Nettoyage
à grande eau
A l'occasion de notre premier
séjour en Savoie, mes parents avaient loué une maison dans le joli
village du Mollard près d'Albiez-le-Vieux.
Je pense que nous fûmes le second groupe de touristes à venir passer des vacances dans ce village où
l'on nous accueillit avec beaucoup de sympathie (Les premiers étant les scouts qui avaient refilé l'adresse à mon père).
Les autochtones allaient pouvoir
analyser la vie des Belges, ce qui leur réserva bien des
surprises, il faut l'avouer.
Dès notre arrivée, les propriétaires de la maison vinrent ouvrir les portes et les volets
du logis loué et firent entrer notre famille afin de montrer
l'emplacement des différentes pièces, de la vaisselle, du linge de
maison … En fait, tout était très simple : une cuisine-salle de
séjour au rez-de-chaussée et une grande chambre à coucher au
premier étage. Pour passer de l'une à l'autre, un escalier
extérieur avec un balcon courant tout le long de la façade.
Il faut se souvenir que nous
étions dans la seconde moitié des années 40 et que les commodités
n'étaient pas ce qu'elles sont actuellement. Il y avait de
l'électricité mais l'eau se trouvait à la fontaine proche. Pas de
médecin encore moins de pharmacien; chacun, dans le village avait
son lopin de terre pour la culture des légumes; le pain était cuit
au feu de bois dans le four communal. Je n'en garde aucun souvenir
mais je suppose que pour la viande, ma mère s'adressait à nos
propriétaires.
Qu'à cela ne tienne, l'environnement était tellement beau ! Vers le sud, les Aiguilles
d'Arves, à l'est le Mont Emy, à l'ouest, le glacier de l'Étendard
: nous nous trouvions au centre d'un cirque de montagnes superbes.

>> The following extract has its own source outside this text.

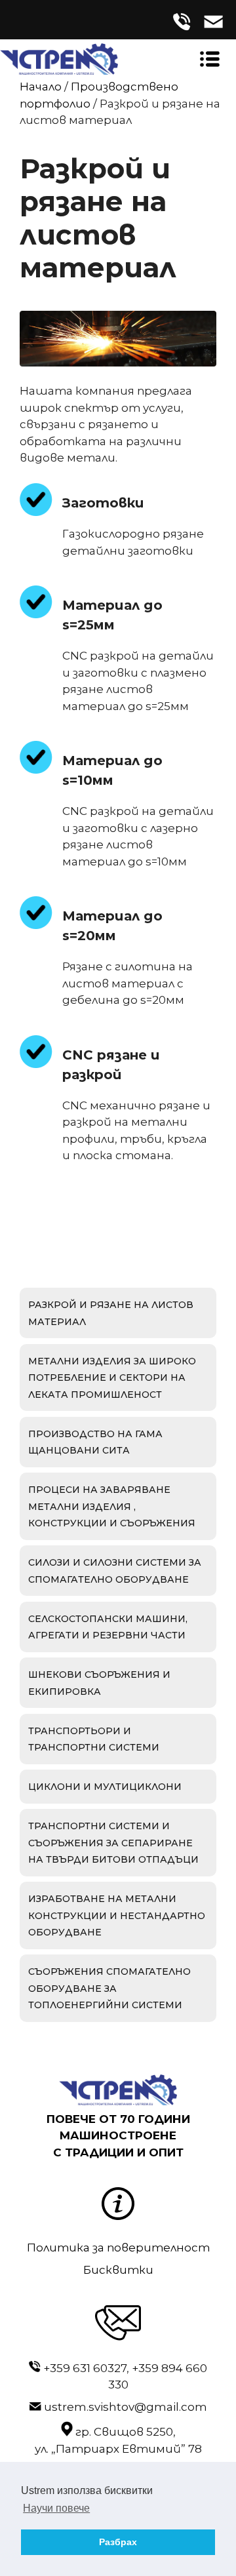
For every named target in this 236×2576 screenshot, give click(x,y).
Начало (41, 86)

Personne n'allait chicaner sur les détails de la vie quotidienne.
Personne ? Ma mère peut-être ! Car... qui allait devoir tout
prendre à bras le corps ? Comme d'habitude, elle, bien entendu.
C'est ainsi qu'après une nuit
d'un repos mérité, dès l'aurore, elle quitta notre chambre, bien
décidée à nettoyer à fond la salle de séjour qui, la veille, lui
avait semblé un rien poussiéreuse. Surtout le sol !
Elle prépara le balai, la
serpillère et, après avoir empoigné le seau, elle se rendit à la
fontaine d'où elle rapporta l'eau nécessaire au nettoyage. Et hop !
L'onde claire fut envoyée sur le sol.
Le premier seau d'eau fut
suivi d'un second. Et ma mère frotta, frotta, frotta. Puis elle
racla, racla, racla. Plus elle s'acharnait, plus le revêtement gris
devenait boueux ... Jamais elle n'avait imaginé qu'une telle couche
de poussière eût pu s'accumuler dans un logement.
Dieu merci ! Avant le troisième
seau d'eau, la propriétaire arriva pour offrir un pain qu'elle
venait de cuire. Horrifiée, elle s'écria :
- Mais que faites-vous ?
- Je nettoie, répondit ma mère.
- Vous nettoyez à l'eau un sol
en terre battue ? Mais vous n'y arriverez jamais ma pauvre dame !
Et c'est là que nous vîmes le
premier effondrement maternel.
Bien beau récit. Il nous rajeunit de quelques décennies.